At that point I was referred for an iodine uptake test which showed low uptake, I remember seeing some type of reading of 0.2 but don’t have the test to hand. There were no nodules etc. 2 weeks later more blood work was completed and my thyroid levels have not moved. I saw an endocrinologist who believes it may be thyroiditis, problem is I can’t find anything anywhere on the net about guys my age with this issue, and whether it can heal itself. I’ve been prescribed Inderal which makes me feel terrible and doesn’t help at all, in saying that I never really suffered from tremors anyways.

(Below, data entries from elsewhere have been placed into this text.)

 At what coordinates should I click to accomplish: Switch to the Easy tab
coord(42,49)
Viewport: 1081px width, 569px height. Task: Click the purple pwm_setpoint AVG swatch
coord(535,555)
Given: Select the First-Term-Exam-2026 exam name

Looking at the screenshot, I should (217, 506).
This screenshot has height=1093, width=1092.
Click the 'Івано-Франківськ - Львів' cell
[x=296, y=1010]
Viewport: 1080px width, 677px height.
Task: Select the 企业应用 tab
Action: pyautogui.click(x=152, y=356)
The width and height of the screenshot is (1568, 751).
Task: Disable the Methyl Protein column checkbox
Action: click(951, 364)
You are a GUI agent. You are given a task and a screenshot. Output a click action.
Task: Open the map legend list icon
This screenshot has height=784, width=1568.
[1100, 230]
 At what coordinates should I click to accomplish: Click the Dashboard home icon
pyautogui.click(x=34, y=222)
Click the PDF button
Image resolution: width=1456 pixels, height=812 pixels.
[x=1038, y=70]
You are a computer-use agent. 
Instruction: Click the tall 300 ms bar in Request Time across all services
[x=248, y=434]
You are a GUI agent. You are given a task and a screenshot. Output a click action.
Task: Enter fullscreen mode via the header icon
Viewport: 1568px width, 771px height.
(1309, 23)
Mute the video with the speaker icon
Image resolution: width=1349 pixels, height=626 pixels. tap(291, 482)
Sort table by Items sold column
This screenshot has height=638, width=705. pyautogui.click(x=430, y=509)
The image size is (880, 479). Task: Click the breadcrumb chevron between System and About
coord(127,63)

Can you provide me some advice or thoughts? How long long can these things hang around for? And is it possibly it is not Graves’ disease or has Hashimotos and just a temporary thing?
RESPONSE  You have high levels of thyroid hormone in your blodd and this can be associated with many symptoms such as sweating ,breathlessness, wt loss etc.
The question is what is the cause of the high levels. In your case , because the iodine uptake is low it suggests a condition know as subacute thyroiditis which is usually painfull.
Hashimoto’s disease may also be the cause as you indicate .Inderal should help the palpitations etc but if you dont like it it may be worth trying another beta blocker.
Thyroiditis is usually self limiting so will go away eventually.
It would be useful to have your thyroid antibodies measured including TSH receptor antibodies (a marker of Graves’ disease).